Wkleję swój opis z Endomondo:
Jak ja ukończyłem ten maraton, to sam nie wiem.
Po 25 km poczekałem na Sławka (mój kolega z Opola, którego po biegu odwoziłem na pociąg) i powiedziałem, że ma biec a ja schodzę z trasy, bo coś złego się ze mną dzieje i to od początku biegu.
Sławek pobiegł, ja usiadłem przed metą {pierwsza pętla} i czekałem.
Podszedł do mnie fotograf i powiedział, że na maratonie nie można się tak zatrzymywać, bo już się nie ruszy. Rzucił jeszcze trochę głupich tekstów. Powiedziałem, że ja już nie biegnę.
Rejestrowanie biegu w zegarku całkowicie przerwałem. Nie wiem ile minut siedziałem, gdzieś 7-10.
Jakaś siłą woli podniosłem się, uruchomiłem nowy bieg w zegarku i postanowiłem biec spokojnie na tętno do 160 bpm nie patrząc na tempo.
Przed samą metą musiałem gdzieś jeszcze wyprzedzić Sławka, ani on ani ja tego nie zauważyliśmy.
Finalni mój czas netto to
3g:50m:16s - oczywiście liczone razem z moim siedzeniem.
Zapowiadali, że stawiło się ponad 2700 zawodników a ukończyło 2287. Dziwne, że zaliczyli tych powyżej 5h - niby Dębno ma limit pięć godzin.
Przed kolegą Sławkiem przybiegłem dokładnie 29s
Oprócz tego "postoju" na 25. kilometrze nigdy nie szedłem. Gdybym to zrobił, to mógłbym już nie ruszyć.
Odpoczywając miałem czas sporo spraw przemyśleć. Wkurzył mnie trochę fotograf. Był dołujący w gadce, pstryknął foto "zmarnowanego człowieka" i sobie poszedł. Trochę przewrotnie jego postawa, tak na przekór, pozwoliła mi podjąć decyzję kontynuacji biegu.
Niestety, to są konsekwencje bardzo obciążającego leczenia, które przeszedłem w ostatnich latach - chyba dlatego nie prowadzę bloga, bo musiałbym ten wątek szerzej rozwijać.

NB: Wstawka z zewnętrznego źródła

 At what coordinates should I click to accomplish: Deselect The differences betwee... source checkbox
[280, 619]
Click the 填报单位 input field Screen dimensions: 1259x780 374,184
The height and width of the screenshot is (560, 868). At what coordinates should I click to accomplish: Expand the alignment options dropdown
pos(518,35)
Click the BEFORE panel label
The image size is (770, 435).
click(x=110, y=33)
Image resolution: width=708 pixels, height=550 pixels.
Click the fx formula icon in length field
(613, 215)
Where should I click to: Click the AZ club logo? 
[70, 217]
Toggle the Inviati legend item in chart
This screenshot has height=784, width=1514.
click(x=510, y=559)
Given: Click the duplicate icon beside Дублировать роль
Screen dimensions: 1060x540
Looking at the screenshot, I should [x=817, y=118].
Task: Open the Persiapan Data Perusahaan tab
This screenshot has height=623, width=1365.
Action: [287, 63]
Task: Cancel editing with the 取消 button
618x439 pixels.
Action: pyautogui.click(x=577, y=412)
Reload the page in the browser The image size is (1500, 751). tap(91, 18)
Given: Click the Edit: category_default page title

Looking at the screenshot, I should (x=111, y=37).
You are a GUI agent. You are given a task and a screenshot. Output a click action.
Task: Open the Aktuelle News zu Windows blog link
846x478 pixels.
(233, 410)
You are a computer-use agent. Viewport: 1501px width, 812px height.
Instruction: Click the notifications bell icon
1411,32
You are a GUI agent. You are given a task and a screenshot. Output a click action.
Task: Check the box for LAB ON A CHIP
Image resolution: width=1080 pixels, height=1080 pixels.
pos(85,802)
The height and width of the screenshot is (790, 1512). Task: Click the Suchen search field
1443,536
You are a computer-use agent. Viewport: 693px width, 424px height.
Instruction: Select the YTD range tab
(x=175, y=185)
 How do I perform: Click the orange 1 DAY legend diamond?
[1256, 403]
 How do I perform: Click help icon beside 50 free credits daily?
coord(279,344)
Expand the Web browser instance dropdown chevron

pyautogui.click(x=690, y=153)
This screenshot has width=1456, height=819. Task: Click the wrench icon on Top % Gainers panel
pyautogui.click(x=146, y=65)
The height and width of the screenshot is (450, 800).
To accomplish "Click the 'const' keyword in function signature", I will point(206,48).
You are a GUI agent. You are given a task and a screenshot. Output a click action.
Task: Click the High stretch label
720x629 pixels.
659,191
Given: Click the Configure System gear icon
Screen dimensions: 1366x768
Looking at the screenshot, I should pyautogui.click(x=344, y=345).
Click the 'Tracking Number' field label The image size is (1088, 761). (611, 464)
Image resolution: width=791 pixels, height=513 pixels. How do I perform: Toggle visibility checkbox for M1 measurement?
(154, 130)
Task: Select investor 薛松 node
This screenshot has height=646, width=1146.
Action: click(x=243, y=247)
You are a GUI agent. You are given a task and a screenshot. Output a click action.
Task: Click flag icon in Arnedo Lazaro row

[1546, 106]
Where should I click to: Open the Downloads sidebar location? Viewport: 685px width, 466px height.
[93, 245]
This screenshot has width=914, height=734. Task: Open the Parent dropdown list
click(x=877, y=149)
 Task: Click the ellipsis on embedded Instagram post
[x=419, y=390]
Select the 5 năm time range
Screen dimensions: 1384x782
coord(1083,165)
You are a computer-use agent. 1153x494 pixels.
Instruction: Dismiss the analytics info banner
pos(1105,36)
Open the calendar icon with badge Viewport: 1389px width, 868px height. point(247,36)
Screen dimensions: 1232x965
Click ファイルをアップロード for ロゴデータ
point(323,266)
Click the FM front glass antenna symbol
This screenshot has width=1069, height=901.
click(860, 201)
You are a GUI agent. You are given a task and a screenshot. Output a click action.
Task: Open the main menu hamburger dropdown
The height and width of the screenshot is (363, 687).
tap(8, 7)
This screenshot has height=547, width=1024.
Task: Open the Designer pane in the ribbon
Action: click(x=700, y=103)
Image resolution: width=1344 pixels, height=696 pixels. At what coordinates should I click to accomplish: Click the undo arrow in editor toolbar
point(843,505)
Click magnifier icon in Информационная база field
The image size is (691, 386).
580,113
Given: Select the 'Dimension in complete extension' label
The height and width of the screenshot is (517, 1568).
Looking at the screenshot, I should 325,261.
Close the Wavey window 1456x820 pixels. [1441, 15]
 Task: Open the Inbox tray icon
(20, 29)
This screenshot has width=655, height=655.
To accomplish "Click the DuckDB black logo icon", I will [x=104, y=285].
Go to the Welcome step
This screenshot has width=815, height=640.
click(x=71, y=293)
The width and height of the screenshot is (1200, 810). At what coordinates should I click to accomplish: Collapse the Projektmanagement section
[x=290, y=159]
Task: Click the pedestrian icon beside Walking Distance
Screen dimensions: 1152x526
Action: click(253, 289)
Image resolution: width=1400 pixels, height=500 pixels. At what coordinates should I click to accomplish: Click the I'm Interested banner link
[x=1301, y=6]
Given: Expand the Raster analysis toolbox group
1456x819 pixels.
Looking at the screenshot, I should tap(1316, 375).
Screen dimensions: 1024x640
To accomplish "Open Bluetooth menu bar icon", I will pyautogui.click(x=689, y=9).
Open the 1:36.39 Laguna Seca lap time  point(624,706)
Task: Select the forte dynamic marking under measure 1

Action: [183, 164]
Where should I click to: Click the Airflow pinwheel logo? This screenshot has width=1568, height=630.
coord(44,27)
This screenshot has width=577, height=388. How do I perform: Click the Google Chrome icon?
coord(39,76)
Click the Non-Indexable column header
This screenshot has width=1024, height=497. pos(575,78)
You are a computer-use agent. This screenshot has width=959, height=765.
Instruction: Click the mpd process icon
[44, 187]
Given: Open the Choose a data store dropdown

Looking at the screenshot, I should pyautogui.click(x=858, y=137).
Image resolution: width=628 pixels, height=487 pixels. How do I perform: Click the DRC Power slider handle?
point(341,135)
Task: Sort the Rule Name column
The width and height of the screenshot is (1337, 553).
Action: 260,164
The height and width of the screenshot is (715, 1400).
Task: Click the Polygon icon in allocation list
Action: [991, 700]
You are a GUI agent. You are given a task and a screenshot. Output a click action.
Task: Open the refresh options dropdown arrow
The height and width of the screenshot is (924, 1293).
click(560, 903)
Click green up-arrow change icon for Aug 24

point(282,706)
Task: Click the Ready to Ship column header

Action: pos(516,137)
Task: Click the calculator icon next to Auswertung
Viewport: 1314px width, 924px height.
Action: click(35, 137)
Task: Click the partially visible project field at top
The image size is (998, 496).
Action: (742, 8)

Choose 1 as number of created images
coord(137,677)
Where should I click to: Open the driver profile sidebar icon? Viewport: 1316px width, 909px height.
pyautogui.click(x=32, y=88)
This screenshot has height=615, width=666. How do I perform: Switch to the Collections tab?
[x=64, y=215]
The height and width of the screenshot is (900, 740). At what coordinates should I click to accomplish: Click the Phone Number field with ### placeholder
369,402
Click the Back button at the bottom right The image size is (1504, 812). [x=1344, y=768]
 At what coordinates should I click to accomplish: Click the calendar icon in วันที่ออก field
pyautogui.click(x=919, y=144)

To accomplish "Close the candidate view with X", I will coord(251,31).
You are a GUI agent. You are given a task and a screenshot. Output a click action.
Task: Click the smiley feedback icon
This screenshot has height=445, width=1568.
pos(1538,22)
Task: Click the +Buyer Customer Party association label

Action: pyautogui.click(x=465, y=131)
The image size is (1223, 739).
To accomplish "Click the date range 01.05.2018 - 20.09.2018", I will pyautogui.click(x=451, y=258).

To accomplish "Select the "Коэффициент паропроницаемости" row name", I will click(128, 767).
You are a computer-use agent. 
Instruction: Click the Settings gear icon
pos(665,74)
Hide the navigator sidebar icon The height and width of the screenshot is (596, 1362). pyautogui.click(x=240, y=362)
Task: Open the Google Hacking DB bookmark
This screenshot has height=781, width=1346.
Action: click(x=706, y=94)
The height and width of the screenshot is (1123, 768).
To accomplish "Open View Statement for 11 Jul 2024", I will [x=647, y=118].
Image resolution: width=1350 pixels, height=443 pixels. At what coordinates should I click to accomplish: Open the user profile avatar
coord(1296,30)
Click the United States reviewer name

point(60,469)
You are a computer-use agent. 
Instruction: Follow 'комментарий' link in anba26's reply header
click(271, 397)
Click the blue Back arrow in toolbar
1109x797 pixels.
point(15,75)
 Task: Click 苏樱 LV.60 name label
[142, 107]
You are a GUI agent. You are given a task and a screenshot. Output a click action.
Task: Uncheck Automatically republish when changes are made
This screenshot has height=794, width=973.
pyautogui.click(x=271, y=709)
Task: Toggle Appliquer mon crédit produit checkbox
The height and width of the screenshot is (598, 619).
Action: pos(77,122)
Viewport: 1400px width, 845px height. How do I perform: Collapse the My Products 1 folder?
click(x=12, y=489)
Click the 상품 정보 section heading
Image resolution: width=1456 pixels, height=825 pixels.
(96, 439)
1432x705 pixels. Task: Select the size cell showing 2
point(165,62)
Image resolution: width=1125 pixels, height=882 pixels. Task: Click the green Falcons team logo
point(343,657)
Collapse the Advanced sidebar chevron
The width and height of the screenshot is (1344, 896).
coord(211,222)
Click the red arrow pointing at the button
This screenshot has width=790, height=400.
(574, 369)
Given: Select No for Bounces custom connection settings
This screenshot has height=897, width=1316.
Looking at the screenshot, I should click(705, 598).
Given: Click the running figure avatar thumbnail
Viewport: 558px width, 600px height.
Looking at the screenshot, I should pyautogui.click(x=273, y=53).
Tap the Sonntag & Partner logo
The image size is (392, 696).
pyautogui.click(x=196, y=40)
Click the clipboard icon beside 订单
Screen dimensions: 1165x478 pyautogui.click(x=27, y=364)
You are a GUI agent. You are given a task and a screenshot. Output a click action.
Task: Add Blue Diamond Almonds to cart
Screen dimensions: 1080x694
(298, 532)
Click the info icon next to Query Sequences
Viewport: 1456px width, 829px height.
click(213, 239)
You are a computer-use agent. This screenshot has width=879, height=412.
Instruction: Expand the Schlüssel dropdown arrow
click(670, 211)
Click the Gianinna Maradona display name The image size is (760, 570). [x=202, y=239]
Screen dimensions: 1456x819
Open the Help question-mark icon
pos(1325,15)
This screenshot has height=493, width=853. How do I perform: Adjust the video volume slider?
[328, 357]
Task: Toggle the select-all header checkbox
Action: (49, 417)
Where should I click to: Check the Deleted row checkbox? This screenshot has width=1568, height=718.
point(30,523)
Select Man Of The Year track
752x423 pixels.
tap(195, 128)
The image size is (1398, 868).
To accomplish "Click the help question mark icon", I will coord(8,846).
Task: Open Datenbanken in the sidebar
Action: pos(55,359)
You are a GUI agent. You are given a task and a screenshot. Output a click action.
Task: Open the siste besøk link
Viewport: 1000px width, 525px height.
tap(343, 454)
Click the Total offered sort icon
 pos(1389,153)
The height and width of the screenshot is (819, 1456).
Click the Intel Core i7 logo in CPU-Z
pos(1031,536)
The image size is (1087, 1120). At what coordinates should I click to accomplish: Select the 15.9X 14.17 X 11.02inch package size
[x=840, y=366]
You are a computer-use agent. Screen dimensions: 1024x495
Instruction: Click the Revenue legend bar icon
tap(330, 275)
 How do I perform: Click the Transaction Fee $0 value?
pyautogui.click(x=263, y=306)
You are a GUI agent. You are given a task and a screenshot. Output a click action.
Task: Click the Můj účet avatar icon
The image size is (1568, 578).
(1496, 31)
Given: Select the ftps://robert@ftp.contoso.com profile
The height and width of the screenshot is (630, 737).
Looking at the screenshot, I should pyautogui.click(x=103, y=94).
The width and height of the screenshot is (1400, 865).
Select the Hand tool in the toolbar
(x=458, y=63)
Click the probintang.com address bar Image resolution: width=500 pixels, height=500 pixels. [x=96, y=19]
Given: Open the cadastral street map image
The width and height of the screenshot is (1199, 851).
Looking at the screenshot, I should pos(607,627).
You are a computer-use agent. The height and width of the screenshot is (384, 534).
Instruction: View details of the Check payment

Bardzo źle reaguję na ciepło: puchnę, robi mi się słabo, puls idzie w kosmos. Na jednym z punktów odżywczych musiałem się zatrzymać i bardzo poluzować sznurówki, stopy miałem strasznie spuchnięte i mnie buty uwierały ze wszystkich stron oprócz palców - dobrze, że zawsze większy rozmiar biorę.
Był to pierwszy maraton na którym walczyłem już od 5 kilometra. Nie miałem żadnej ściany, żadne skurcze mnie nie dopadły.
Kibice byli super.
W Endomondo połączyłem dwa biegi z polar Flow w jedną całość, edytując właściwy czas. Stryd zmierzył dystans 42,202 km.
Pomimo wyniku - jest jaki jest, to załamany tym biegiem nie jestem.